■ **Exercise prompt**
Could you print the following lines word for word, with nothing altered?

■ **Data for analysis**

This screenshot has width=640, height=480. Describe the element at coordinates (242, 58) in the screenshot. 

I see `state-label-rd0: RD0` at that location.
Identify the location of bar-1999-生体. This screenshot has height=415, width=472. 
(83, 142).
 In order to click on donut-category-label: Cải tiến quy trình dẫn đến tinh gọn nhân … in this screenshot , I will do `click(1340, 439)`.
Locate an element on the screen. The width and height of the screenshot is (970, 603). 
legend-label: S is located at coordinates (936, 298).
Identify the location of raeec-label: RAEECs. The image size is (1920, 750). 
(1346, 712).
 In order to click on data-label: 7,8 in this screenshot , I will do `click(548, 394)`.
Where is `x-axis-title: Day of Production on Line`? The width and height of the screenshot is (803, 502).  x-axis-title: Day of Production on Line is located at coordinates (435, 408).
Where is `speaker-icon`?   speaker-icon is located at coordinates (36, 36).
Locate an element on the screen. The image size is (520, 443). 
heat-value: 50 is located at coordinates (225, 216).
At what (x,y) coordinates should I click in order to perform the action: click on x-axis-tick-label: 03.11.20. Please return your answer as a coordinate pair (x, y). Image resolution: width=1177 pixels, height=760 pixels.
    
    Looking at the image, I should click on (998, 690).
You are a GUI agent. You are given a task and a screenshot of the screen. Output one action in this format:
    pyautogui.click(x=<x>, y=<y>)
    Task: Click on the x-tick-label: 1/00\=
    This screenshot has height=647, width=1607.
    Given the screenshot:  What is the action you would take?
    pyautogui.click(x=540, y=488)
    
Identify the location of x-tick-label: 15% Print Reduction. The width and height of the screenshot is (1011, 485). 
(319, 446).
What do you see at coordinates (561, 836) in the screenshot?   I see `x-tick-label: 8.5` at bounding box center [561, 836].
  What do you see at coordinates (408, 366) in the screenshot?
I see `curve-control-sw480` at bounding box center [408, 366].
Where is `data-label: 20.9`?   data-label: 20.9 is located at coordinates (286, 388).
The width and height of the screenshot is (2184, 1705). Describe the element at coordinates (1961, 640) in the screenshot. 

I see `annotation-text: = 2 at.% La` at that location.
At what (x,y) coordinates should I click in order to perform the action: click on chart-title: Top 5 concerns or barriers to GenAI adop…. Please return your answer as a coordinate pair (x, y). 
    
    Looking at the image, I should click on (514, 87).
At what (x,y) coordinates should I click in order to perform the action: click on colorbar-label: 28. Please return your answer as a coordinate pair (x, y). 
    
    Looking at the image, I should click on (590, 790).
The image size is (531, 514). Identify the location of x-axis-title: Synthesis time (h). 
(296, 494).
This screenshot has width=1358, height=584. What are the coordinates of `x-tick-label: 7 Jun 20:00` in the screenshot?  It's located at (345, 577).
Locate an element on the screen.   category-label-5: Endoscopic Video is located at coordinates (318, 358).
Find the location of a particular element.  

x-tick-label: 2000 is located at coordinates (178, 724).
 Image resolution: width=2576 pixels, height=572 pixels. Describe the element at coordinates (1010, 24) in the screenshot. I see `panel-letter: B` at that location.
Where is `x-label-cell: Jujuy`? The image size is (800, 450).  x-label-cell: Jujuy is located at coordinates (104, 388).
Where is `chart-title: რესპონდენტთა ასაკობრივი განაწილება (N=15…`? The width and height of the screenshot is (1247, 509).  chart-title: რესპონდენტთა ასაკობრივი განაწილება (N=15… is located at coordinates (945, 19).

■ **Output of the task**
This screenshot has width=640, height=480. Describe the element at coordinates (242, 58) in the screenshot. 

I see `state-label-rd0: RD0` at that location.
Identify the location of bar-1999-生体. This screenshot has height=415, width=472. 
(83, 142).
 In order to click on donut-category-label: Cải tiến quy trình dẫn đến tinh gọn nhân … in this screenshot , I will do `click(1340, 439)`.
Locate an element on the screen. The width and height of the screenshot is (970, 603). 
legend-label: S is located at coordinates (936, 298).
Identify the location of raeec-label: RAEECs. The image size is (1920, 750). 
(1346, 712).
 In order to click on data-label: 7,8 in this screenshot , I will do `click(548, 394)`.
Where is `x-axis-title: Day of Production on Line`? The width and height of the screenshot is (803, 502).  x-axis-title: Day of Production on Line is located at coordinates (435, 408).
Where is `speaker-icon`?   speaker-icon is located at coordinates (36, 36).
Locate an element on the screen. The image size is (520, 443). 
heat-value: 50 is located at coordinates (225, 216).
At what (x,y) coordinates should I click in order to perform the action: click on x-axis-tick-label: 03.11.20. Please return your answer as a coordinate pair (x, y). Image resolution: width=1177 pixels, height=760 pixels.
    
    Looking at the image, I should click on (998, 690).
You are a GUI agent. You are given a task and a screenshot of the screen. Output one action in this format:
    pyautogui.click(x=<x>, y=<y>)
    Task: Click on the x-tick-label: 1/00\=
    This screenshot has height=647, width=1607.
    Given the screenshot:  What is the action you would take?
    pyautogui.click(x=540, y=488)
    
Identify the location of x-tick-label: 15% Print Reduction. The width and height of the screenshot is (1011, 485). 
(319, 446).
What do you see at coordinates (561, 836) in the screenshot?   I see `x-tick-label: 8.5` at bounding box center [561, 836].
  What do you see at coordinates (408, 366) in the screenshot?
I see `curve-control-sw480` at bounding box center [408, 366].
Where is `data-label: 20.9`?   data-label: 20.9 is located at coordinates (286, 388).
The width and height of the screenshot is (2184, 1705). Describe the element at coordinates (1961, 640) in the screenshot. 

I see `annotation-text: = 2 at.% La` at that location.
At what (x,y) coordinates should I click in order to perform the action: click on chart-title: Top 5 concerns or barriers to GenAI adop…. Please return your answer as a coordinate pair (x, y). 
    
    Looking at the image, I should click on (514, 87).
At what (x,y) coordinates should I click in order to perform the action: click on colorbar-label: 28. Please return your answer as a coordinate pair (x, y). 
    
    Looking at the image, I should click on (590, 790).
The image size is (531, 514). Identify the location of x-axis-title: Synthesis time (h). 
(296, 494).
This screenshot has width=1358, height=584. What are the coordinates of `x-tick-label: 7 Jun 20:00` in the screenshot?  It's located at (345, 577).
Locate an element on the screen.   category-label-5: Endoscopic Video is located at coordinates (318, 358).
Find the location of a particular element.  

x-tick-label: 2000 is located at coordinates (178, 724).
 Image resolution: width=2576 pixels, height=572 pixels. Describe the element at coordinates (1010, 24) in the screenshot. I see `panel-letter: B` at that location.
Where is `x-label-cell: Jujuy`? The image size is (800, 450).  x-label-cell: Jujuy is located at coordinates (104, 388).
Where is `chart-title: რესპონდენტთა ასაკობრივი განაწილება (N=15…`? The width and height of the screenshot is (1247, 509).  chart-title: რესპონდენტთა ასაკობრივი განაწილება (N=15… is located at coordinates (945, 19).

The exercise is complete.